[Start of Attachment]
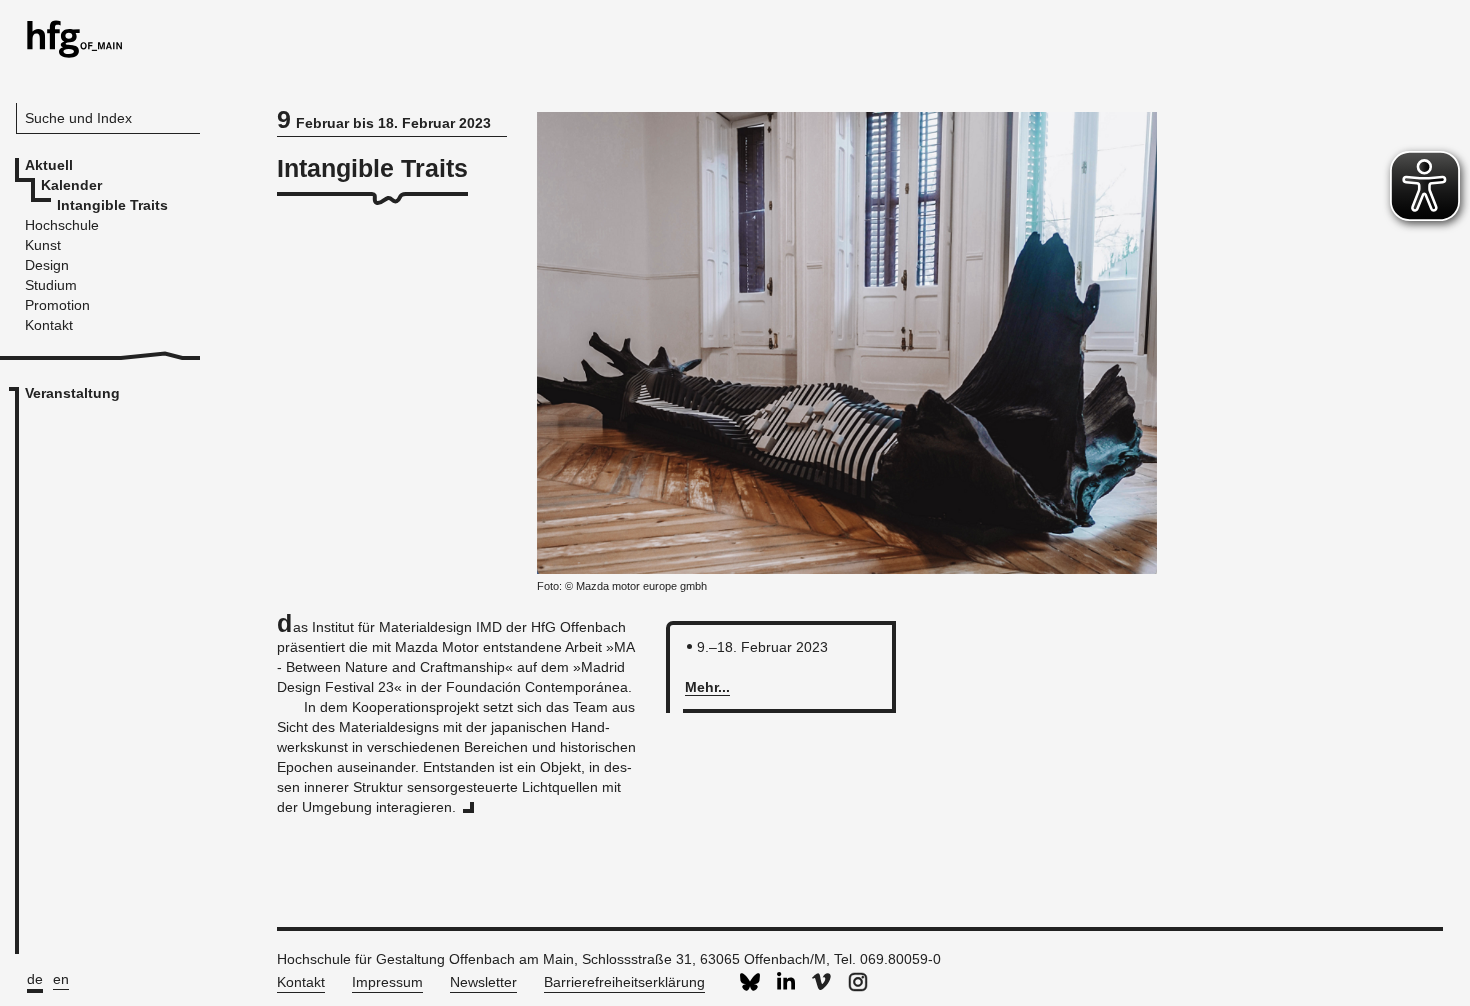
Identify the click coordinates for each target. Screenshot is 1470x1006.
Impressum (387, 982)
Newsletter (483, 982)
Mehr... (707, 687)
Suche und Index (78, 118)
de (35, 979)
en (61, 979)
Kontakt (301, 982)
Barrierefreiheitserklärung (624, 982)
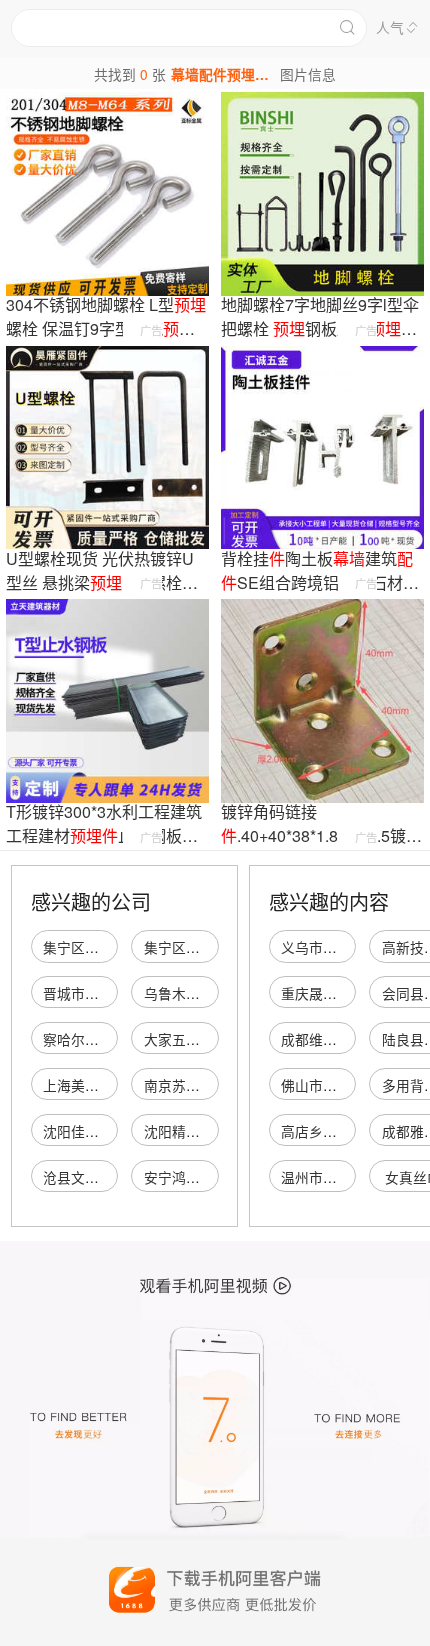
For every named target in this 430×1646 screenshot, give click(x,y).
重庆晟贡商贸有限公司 (351, 993)
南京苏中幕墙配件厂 (207, 1085)
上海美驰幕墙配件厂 (106, 1085)
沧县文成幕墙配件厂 (106, 1177)
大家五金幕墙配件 (200, 1039)
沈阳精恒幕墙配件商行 (214, 1131)
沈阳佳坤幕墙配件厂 (106, 1131)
[End of Attachment]
What this task involves:
Every line above that includes the word "click" must appear in the answer.

Response to this exercise:
Identify the click coordinates for each target. Screenshot is 1470x1006.
For every named target in this 430×1646 screenshot, give click(x,y).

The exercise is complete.